→ Selected extract
┏━━
6 Seek the Lord while He may be found, call upon Him while He is near. 7 Let the wicked forsake his way, and the unrighteous man his thoughts; Let him return to the Lord, and He will have mercy on him; And to our God, for He will abundantly pardon. (Isaiah 55:6–7, NKJV)
God is “not far from each one of us” (Acts 17:27). Our sins separate us from God, not His lack of love, concern, power, or unwillingness to come to our aid (Isa. 59:1-2). Nothing within ourselves or in this present age can fill the void left in a life without God. The answer to life’s problems, pain, sin, and death is Jesus Christ (Jno. 14:6). God has arranged life on earth and revealed His word in the Bible so that we will seek Him and find Him (Acts 17:27). We must forsake the way of evil and the thoughts of unrighteousness. We must “return to the Lord,” and we do He will be merciful. Full pardon from God for our sins before Him and against others is His promise, fulfilled in Christ (Rom. 5:6-11). A life without God is a life forever groping for meaning and purpose, yet always falling short. But, life with God is full of mercy, forgiveness, and hope. Seek the Lord in Christ and His gospel, and you will find His mercy as well as meaning for your life (Matt. 7:7).
He has shown you, O man, what is good; And what does the Lord require of you but to do justly, to love mercy, and to walk humbly with your God? (Micah 6:8, NKJV)
How do you define a successful life? Fortune? Leisure? Fame? Power? I watched a couple of TV shows today about former NFL players who set many records and won many championships? Their walls are lined with trophies and awards that recognize their athletic accomplishments. Yet, when they talked about what being successful was to them, it was not about statistics, championships, and awards. It was about being a good husband, a good father, a good friend, and a good citizen in the community. That is impressive. All these things are good, and yet, something was missing. They did not measure their success in spiritual terms. Jesus said, “What profit it is to a man if he gains the whole world, and loses his own soul” (Matt. 16:26)? When you wake up and consider how you intend to succeed that day (and in life), assess your success the way God does. God’s measure of success requires us to choose to practice justice and love mercy (to love our neighbor as ourselves, Matt. 22:39), and to choose to walk humbly with our God (to love God with all our being, Matt. 22:37). Define success as a life of justice, mercy, and faithful service to God. These things are good. God says these things make life successful.
┗━━
→ Assignment 1
For each statement about the devotional, answer yes or no and quote the words from the devotional that settle it. (a) It says our sins separate us from God. (b) It says the former NFL players measured their success in spiritual terms. (c) It quotes Micah 6:8 from the NKJV.
→ Assignment 2
Extract part of the devotional word for word, beginning at the words "He has shown" and stopping after "(Micah 6:8, NKJV)".
The data plays no part in this work.

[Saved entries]
┏━━
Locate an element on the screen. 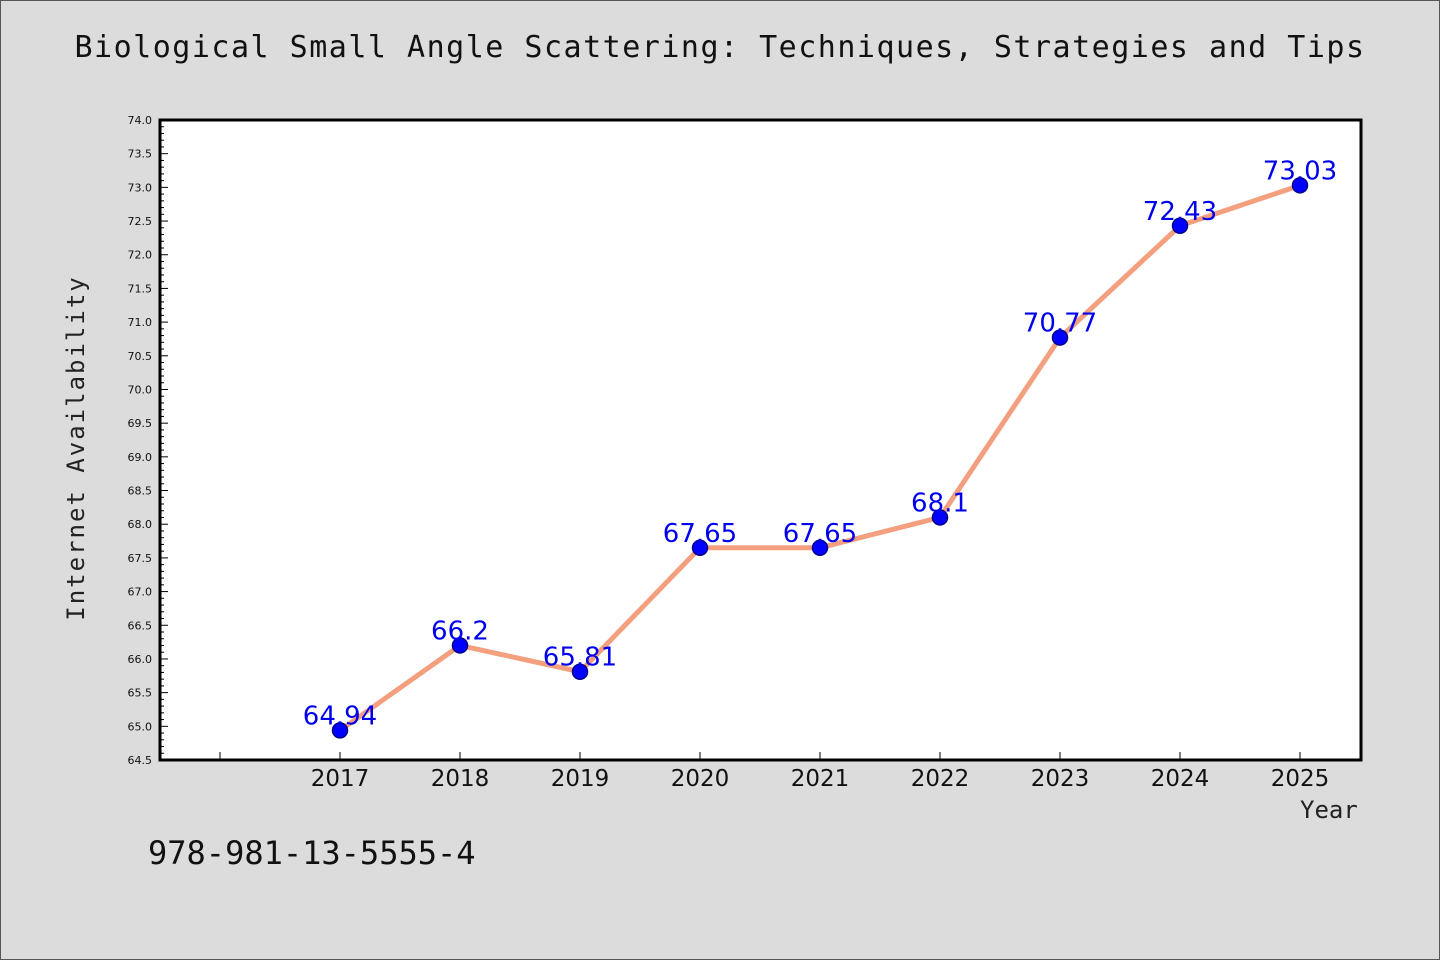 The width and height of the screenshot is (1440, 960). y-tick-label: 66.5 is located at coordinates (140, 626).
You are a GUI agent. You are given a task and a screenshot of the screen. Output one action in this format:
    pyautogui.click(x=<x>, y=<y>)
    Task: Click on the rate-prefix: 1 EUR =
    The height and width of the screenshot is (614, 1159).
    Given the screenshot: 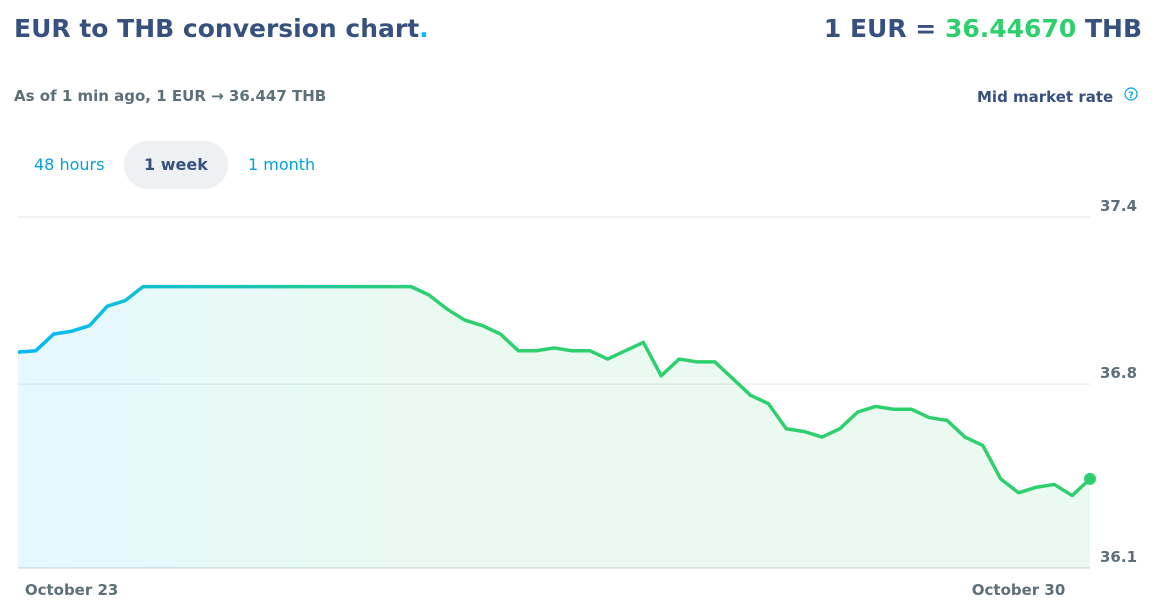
┗━━
→ Written reply 1
(a) Yes: "Our sins separate us from God"
(b) No: "They did not measure their success in spiritual terms."
(c) Yes: "(Micah 6:8, NKJV)"

→ Written reply 2
He has shown you, O man, what is good; And what does the Lord require of you but to do justly, to love mercy, and to walk humbly with your God? (Micah 6:8, NKJV)